My 2025 In Review

2025 in Review

2025 was one of the greatest years in terms of learning for me.

Honestly, at the beginning of 2025 I was super worried, I was a sophomore with no prospective software engineering internship. At this point, I maybe had one real project that I was proud of and wasn't motivated to build much. I kinda just went to class, did my work, applied to internships even though I was applying late and with an unoptimized resume.

I wasn't necessarily unhappy though. At the start of the year I went to New York City and realized I want to end up there after graduation (this is important later). I met a lot of friends in this school year and did a lot of fun things like go to concerts, got into rock climbing, and played lots of basketball. TBH, I definitely don't regret it and wouldn't have traded these moments to get a good internship.

My First Internship

Midway through my spring semester, I got an internship at a small company called Nexus. I wasn't sure what to expect, a part of me honestly expected it to be a slow-moving and boring company. I was definitely wrong (lol). I had worked on projects before but at this company I had to learn their codebase and their company practices.

It was a lot at first and I was definitely given some menial tasks at the beginning of my internship. I mainly just worked on frontend bug fixes and small features. Later I was tasked with more backend tasks and I really got a good sense of system design at this point. I'd never really worked much with large databases and didn't even know what a linking table was. I kept trudging along and got pretty quick and learned how to ship quality features. I think I built most of my agency regarding my career at this internship.

One of my favorite projects was an internal tool I had full ownership of. I was given a product spec and built out everything in around 2 weeks. I got pretty good feedback and was proud of my work. After this big project, my internship was mostly smooth sailing and I had lots of fun learning how a software company actually runs.

Junior Year of School Begins/Interview Season

I knew I had to lock in this year. I loved my internship but I wanted to go to a big tech hub this summer, that was my only goal this year. In all honesty I skipped a lot of classes. I spent that time reworking my resume, applying to every internship I came across within the day they came out.

I got a Capital One powerday interview and solved everything correctly in each round.
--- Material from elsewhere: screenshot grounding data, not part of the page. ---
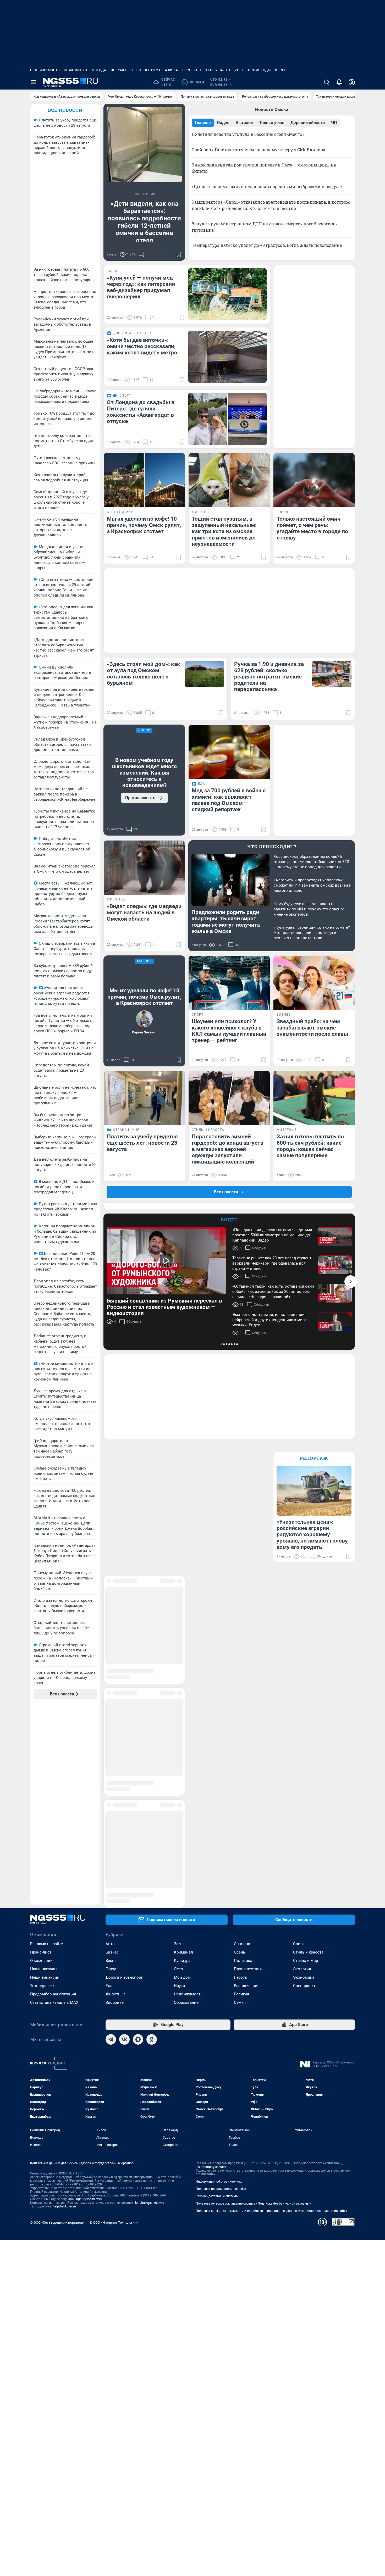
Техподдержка (43, 1791)
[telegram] (111, 1845)
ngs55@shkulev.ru (89, 2005)
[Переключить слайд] (350, 1281)
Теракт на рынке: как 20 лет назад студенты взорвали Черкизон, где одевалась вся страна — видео (273, 1263)
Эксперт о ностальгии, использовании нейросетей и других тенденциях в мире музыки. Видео (269, 1319)
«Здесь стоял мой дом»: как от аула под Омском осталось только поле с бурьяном (143, 673)
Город (111, 1775)
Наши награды (43, 1775)
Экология (302, 1775)
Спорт (298, 1750)
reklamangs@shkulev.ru (212, 1973)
I definitely fucked up though by just being super nervous; I'd never had an interview for a company that was well known and paid well. I'm definitely laughing at myself now. I honestly think confidence in interviews gives you a leg up and can almost guarantee you an offer as long as you're an average candidate intelligence-wise. I ended up getting rejected and was pretty beat up about it. My luck changed though and I knew I couldn't fumble another opportunity.
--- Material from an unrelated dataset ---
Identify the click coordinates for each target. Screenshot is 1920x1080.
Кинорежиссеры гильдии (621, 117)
I applied to Google with no real hope in late August. I luckily got the OA in mid September and completed it the day of. I knew I aced the OA so I just prepped my LeetCode skills from September-October. I got news that I passed the OA and scheduled my interviews on October 2nd, where I did both interviews on October 7th. I felt really confident in them and received notice that I passed and was in the team matching stage on October 14th. When team matching started I was worried since this year was super competitive, but I ended up with a call in December.

When I passed my Google interviews, I really wanted a position at their Mountain View, CA office. I wanted to experience the Bay Area since I've been to New York twice, but never California. I honestly just assumed I was going to be placed in California since it's known that NYC was rarer to get and was seen as more 'selective'. This made me super surprised when my intern host's location was NYC. It was definitely bittersweet at first since I wanted to experience the Bay, but after more reflection and realizing the severity of monoculture in the Bay, I was really happy with an NYC offer.

The whole Google process was honestly painstakingly long but worth it. It taught me to always be prepared and reminded me of a Blue Lock panel.

Blue Lock panel

I was definitely lucky in the fact I even had an opportunity, and this really just set in stone that luck is when preparation meets opportunity.

Reflecting on the Process

Through this process I also had an offer at ___, and I still have that offer. However, with my Google offer, I'm actively looking to renege this summer offer to gain more startup experience; I want to learn and grow as much as possible. At this point, my agency has been as high as it's ever been. I've never been hungrier despite being at the position I dreamed of being at in 2024.

Also, if you're reading this as a CS major at a non-target school, get off LinkedIn. I swear LinkedIn is useless for finding a job.

Also went snowboarding for the first time.